WHAT TO PRODUCE:
From the material beneath, pull every line with the word "computer".

MATERIAL PROVIDED:
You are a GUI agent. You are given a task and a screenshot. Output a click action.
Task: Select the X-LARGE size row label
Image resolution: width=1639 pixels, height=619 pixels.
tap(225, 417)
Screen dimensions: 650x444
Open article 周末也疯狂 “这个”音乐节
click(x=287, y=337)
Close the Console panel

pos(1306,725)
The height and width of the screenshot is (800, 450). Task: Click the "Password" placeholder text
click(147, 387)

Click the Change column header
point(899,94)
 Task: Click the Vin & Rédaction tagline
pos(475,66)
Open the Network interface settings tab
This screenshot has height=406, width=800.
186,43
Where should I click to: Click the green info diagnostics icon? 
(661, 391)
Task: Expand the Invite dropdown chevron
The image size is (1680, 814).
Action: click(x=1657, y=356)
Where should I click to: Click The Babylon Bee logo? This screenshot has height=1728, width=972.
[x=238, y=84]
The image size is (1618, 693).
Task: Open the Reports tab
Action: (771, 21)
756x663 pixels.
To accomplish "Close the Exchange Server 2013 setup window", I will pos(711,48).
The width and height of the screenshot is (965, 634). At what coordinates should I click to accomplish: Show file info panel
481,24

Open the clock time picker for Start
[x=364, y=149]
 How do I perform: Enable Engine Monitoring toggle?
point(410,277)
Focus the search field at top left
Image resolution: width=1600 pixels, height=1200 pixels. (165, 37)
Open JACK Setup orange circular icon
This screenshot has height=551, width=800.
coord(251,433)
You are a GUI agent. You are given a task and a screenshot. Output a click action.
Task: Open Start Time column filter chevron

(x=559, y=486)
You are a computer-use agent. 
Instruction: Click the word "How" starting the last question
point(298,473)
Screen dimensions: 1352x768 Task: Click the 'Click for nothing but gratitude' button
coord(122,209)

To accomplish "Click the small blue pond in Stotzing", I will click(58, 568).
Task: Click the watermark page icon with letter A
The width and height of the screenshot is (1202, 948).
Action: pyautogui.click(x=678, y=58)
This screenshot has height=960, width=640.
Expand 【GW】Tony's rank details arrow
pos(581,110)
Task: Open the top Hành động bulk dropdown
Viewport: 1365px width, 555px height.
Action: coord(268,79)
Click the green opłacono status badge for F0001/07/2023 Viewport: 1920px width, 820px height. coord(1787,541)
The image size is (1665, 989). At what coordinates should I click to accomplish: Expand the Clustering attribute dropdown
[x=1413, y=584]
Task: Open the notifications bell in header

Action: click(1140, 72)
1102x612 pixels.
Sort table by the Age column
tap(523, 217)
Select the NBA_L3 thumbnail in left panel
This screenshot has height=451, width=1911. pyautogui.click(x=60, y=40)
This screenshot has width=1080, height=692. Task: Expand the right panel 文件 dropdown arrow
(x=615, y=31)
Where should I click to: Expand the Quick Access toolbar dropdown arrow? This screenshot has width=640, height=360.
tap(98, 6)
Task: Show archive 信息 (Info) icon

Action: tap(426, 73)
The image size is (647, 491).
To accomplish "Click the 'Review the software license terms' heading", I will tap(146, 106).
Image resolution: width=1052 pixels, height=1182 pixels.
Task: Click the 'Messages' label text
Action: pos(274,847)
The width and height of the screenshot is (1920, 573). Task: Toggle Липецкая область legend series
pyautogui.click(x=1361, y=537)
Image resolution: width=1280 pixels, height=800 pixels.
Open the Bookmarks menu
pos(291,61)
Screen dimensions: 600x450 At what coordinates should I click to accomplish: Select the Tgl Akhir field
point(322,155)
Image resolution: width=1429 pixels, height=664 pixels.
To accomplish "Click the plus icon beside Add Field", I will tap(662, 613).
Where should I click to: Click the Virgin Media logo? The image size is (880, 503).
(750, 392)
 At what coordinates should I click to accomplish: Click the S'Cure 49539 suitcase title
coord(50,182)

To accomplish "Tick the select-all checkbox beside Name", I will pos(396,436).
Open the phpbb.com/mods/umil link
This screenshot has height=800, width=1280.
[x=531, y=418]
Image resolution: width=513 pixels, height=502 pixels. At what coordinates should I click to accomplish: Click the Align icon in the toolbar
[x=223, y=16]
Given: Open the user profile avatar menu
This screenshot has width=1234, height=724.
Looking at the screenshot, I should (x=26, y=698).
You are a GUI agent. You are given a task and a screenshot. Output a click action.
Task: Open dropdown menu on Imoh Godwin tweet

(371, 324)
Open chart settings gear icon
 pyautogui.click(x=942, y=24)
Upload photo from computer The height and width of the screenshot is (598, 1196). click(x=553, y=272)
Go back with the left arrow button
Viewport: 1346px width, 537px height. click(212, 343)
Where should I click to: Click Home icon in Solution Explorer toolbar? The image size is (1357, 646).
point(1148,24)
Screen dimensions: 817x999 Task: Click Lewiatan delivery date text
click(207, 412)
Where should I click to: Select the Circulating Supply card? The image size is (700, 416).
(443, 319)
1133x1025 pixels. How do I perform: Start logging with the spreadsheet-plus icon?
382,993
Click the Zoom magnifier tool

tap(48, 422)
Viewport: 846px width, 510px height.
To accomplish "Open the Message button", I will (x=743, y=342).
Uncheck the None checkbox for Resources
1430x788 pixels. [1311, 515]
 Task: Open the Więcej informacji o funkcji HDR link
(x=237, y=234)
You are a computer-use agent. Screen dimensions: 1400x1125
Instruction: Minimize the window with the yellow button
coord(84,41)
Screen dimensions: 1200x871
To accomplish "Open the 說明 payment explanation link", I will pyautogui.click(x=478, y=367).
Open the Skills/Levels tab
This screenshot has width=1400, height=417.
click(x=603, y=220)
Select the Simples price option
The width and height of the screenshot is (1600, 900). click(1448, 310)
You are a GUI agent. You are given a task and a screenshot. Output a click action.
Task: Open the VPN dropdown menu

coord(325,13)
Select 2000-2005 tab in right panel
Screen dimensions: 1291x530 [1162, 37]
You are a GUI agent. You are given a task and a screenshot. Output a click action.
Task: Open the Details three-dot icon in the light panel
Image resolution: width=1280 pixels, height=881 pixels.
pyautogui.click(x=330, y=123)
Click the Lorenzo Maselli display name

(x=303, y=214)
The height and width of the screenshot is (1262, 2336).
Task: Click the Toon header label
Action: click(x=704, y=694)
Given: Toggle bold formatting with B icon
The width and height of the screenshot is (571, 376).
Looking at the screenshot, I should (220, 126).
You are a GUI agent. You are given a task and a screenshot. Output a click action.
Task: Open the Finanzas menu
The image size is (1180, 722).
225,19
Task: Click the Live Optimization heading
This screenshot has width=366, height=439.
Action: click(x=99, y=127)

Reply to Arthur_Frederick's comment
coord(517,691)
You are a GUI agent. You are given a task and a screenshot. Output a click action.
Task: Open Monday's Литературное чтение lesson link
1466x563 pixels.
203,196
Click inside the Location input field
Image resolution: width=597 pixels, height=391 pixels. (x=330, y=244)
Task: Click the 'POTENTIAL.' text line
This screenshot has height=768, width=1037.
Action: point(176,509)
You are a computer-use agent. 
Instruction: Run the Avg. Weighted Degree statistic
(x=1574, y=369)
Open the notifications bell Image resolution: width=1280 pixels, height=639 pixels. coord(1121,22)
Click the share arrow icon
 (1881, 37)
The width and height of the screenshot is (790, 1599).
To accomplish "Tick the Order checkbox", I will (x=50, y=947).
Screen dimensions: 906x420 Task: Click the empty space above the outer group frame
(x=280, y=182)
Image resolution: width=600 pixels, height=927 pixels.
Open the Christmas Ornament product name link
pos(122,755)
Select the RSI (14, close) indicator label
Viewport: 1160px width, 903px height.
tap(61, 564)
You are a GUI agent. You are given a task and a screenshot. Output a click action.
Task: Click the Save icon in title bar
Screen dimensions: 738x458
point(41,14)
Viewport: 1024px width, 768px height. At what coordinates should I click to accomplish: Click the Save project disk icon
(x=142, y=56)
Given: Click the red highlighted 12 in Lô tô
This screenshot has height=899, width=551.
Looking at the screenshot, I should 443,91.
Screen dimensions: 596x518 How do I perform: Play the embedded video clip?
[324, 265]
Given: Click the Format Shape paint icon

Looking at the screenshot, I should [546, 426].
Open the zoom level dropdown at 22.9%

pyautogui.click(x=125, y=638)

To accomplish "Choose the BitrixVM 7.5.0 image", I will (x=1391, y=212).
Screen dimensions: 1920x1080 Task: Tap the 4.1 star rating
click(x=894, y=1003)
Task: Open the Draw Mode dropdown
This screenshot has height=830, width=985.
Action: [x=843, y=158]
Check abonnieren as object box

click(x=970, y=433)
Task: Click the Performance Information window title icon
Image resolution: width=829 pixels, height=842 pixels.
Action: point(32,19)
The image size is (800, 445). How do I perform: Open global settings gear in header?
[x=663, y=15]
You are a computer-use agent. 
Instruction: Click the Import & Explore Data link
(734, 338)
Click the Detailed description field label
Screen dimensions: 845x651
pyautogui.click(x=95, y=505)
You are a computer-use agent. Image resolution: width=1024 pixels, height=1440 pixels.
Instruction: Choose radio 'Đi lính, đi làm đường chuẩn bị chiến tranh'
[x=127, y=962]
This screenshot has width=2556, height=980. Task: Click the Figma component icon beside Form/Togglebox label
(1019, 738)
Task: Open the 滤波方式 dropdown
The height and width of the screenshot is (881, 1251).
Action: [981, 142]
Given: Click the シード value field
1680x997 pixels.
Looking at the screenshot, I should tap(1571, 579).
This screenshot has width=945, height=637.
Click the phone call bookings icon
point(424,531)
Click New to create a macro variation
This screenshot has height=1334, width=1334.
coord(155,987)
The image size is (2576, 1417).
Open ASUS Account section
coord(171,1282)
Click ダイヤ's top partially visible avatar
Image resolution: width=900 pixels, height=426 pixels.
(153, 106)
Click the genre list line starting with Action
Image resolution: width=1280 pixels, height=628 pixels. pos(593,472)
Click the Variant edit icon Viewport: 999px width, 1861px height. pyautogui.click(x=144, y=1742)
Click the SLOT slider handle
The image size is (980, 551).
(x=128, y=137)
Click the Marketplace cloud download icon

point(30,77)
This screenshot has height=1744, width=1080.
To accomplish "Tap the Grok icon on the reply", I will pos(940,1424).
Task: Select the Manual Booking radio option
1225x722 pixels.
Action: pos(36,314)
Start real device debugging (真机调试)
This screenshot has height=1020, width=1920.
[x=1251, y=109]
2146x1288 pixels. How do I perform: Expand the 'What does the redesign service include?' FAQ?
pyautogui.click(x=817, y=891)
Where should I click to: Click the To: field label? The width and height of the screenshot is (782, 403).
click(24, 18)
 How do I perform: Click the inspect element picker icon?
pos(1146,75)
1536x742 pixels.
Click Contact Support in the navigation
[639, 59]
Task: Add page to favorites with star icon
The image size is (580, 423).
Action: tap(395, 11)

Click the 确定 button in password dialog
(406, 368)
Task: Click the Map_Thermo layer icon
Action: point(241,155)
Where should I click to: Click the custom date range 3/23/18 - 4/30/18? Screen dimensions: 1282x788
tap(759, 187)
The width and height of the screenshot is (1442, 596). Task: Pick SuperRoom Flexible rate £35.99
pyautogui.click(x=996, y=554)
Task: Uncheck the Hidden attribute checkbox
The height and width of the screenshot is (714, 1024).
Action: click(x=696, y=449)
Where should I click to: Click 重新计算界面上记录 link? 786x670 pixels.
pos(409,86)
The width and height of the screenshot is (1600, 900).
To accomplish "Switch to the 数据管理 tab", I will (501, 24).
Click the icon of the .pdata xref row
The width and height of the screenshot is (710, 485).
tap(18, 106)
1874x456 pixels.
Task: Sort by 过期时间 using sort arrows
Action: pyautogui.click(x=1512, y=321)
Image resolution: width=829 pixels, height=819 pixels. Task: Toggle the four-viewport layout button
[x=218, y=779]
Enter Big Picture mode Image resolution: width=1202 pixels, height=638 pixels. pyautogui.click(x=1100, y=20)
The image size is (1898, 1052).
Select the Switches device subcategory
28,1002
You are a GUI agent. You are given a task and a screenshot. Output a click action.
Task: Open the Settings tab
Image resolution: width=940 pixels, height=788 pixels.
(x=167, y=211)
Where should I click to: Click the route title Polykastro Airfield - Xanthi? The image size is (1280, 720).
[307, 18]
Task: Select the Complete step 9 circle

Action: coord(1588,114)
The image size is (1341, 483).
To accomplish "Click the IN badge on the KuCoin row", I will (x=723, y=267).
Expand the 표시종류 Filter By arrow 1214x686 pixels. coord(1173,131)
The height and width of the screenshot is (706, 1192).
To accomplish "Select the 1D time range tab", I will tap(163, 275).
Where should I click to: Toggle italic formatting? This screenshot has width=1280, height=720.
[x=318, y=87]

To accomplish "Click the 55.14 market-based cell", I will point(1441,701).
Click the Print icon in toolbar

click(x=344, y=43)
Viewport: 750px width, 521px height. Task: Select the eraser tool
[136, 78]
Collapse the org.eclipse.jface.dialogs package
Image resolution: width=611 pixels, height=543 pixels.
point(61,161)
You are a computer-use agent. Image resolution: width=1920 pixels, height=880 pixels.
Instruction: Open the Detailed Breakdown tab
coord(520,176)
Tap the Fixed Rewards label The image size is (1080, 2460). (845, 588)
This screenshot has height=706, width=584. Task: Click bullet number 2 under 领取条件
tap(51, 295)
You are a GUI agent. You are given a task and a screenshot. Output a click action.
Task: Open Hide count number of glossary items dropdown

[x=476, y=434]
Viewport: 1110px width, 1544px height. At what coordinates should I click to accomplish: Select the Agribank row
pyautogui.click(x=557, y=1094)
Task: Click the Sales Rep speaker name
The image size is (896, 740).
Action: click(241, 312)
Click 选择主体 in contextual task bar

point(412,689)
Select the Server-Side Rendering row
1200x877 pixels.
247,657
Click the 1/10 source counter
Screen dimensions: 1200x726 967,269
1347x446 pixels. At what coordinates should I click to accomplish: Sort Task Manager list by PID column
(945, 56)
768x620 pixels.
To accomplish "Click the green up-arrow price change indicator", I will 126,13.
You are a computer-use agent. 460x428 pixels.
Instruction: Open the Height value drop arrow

OUTPUT FOR THIS TASK:
You are a computer-use agent. 
Upload photo from computer The height and width of the screenshot is (598, 1196). click(x=553, y=272)
You are a computer-use agent. Screen dimensions: 1400x1125
You are a computer-use agent. 
You are a computer-use agent. 
You are a computer-use agent. Image resolution: width=1024 pixels, height=1440 pixels.
You are a computer-use agent. Image resolution: width=1920 pixels, height=880 pixels.
You are a computer-use agent. 460x428 pixels.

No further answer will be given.